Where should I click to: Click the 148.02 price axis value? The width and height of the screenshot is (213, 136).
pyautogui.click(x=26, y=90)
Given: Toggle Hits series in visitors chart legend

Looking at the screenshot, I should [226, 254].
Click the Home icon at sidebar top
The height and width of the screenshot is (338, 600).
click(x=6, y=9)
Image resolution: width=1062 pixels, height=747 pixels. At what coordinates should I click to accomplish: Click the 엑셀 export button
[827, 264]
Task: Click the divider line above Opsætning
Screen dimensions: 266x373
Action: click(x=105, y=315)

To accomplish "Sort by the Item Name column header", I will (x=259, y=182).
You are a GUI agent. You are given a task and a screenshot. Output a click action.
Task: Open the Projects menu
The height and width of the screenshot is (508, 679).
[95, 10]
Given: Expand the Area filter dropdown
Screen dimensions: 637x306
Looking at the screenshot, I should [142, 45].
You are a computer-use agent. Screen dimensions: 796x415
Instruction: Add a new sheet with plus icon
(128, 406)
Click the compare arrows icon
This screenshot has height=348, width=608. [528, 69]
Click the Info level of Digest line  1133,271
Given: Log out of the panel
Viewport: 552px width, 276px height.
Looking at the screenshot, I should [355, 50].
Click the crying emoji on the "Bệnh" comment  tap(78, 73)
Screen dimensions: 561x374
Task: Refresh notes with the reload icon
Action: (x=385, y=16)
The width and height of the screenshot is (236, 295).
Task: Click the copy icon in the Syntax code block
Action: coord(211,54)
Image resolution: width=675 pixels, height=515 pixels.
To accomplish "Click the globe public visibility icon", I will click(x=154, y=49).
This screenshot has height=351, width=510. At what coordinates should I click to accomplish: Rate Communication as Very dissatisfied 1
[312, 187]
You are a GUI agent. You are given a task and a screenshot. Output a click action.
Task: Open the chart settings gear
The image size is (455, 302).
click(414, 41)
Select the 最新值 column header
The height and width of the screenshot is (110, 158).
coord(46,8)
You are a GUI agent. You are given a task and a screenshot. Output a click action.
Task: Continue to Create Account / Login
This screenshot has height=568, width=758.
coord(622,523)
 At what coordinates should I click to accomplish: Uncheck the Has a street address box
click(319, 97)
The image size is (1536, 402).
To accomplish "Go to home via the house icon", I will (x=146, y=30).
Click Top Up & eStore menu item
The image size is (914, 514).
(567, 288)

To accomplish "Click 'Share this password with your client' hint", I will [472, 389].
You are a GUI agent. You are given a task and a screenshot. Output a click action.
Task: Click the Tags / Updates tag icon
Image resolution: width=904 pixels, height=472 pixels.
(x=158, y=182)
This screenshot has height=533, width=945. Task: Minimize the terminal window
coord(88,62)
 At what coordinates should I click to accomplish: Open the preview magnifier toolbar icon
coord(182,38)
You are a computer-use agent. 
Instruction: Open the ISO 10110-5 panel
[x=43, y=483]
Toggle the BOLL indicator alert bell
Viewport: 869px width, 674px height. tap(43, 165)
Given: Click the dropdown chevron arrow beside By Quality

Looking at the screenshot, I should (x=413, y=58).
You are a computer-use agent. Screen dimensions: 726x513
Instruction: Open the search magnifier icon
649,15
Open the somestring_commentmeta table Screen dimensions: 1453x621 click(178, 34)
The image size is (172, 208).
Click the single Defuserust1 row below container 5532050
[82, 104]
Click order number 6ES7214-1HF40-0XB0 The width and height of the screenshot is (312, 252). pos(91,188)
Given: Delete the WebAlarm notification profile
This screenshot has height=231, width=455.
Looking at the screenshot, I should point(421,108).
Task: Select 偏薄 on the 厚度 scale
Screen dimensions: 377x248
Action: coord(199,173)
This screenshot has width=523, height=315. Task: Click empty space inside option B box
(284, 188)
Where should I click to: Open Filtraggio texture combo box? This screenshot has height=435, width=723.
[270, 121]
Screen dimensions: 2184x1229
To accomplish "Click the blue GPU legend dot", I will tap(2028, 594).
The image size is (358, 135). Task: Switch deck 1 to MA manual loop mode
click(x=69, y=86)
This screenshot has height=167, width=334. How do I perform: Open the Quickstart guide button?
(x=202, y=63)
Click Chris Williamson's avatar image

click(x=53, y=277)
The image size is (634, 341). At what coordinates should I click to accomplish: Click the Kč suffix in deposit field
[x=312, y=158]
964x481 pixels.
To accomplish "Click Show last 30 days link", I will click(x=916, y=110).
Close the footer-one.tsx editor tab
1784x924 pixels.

───

_WORK INSTRUCTION_:
Could you retype exactly the lines above, starting at the line that contains "Open the somestring_commentmeta" and ending at the line that contains "Click order number", and nothing more?

_YOUR RESPONSE_:
Open the somestring_commentmeta table Screen dimensions: 1453x621 click(178, 34)
The image size is (172, 208).
Click the single Defuserust1 row below container 5532050
[82, 104]
Click order number 6ES7214-1HF40-0XB0 The width and height of the screenshot is (312, 252). pos(91,188)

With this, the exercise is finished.